::: Extracted material :::

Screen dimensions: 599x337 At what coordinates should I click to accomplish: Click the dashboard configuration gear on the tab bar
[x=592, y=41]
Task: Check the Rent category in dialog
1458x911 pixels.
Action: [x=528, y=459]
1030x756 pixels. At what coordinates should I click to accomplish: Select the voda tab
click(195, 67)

:::
::: Extracted material :::

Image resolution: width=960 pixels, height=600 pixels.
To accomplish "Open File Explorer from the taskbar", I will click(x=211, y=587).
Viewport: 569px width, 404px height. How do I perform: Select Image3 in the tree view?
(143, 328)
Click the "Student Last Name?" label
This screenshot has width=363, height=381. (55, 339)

:::
::: Extracted material :::

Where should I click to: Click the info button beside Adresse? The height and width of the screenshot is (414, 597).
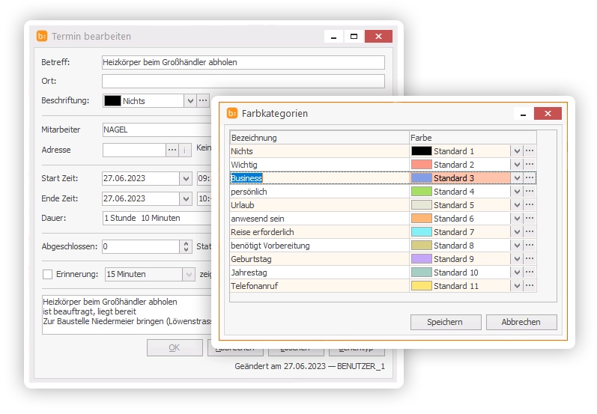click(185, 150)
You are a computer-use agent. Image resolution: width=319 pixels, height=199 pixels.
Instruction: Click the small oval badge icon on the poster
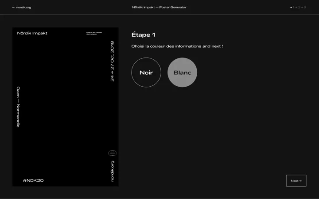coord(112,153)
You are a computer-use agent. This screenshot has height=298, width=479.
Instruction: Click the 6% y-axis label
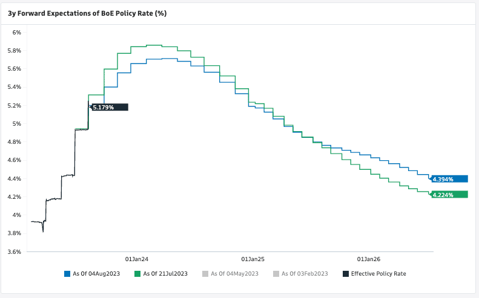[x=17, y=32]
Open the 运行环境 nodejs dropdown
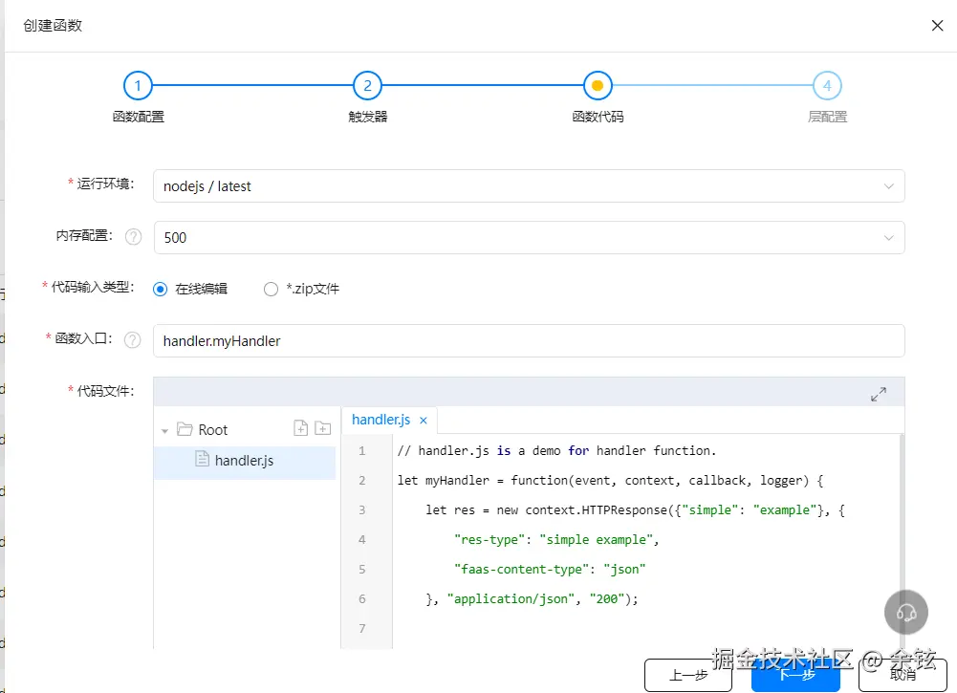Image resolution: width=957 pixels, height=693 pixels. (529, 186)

:::

:: Stated exercise ::
Lay out the items as a numbered list with blank lines omitted, starting at the line that contains "Where should I" and stopping after the line that contains "Image resolution: width=957". Leave the pictures out of your answer.

:: Exercise output ::
1. Where should I click to: Click the info button beside Adresse? The height and width of the screenshot is (414, 597).
2. click(185, 150)
3. You are a computer-use agent. Image resolution: width=319 pixels, height=199 pixels.
4. Instruction: Click the small oval badge icon on the poster
5. coord(112,153)
6. You are a computer-use agent. This screenshot has height=298, width=479.
7. Instruction: Click the 6% y-axis label
8. [x=17, y=32]
9. Open the 运行环境 nodejs dropdown
10. Image resolution: width=957 pixels, height=693 pixels. (529, 186)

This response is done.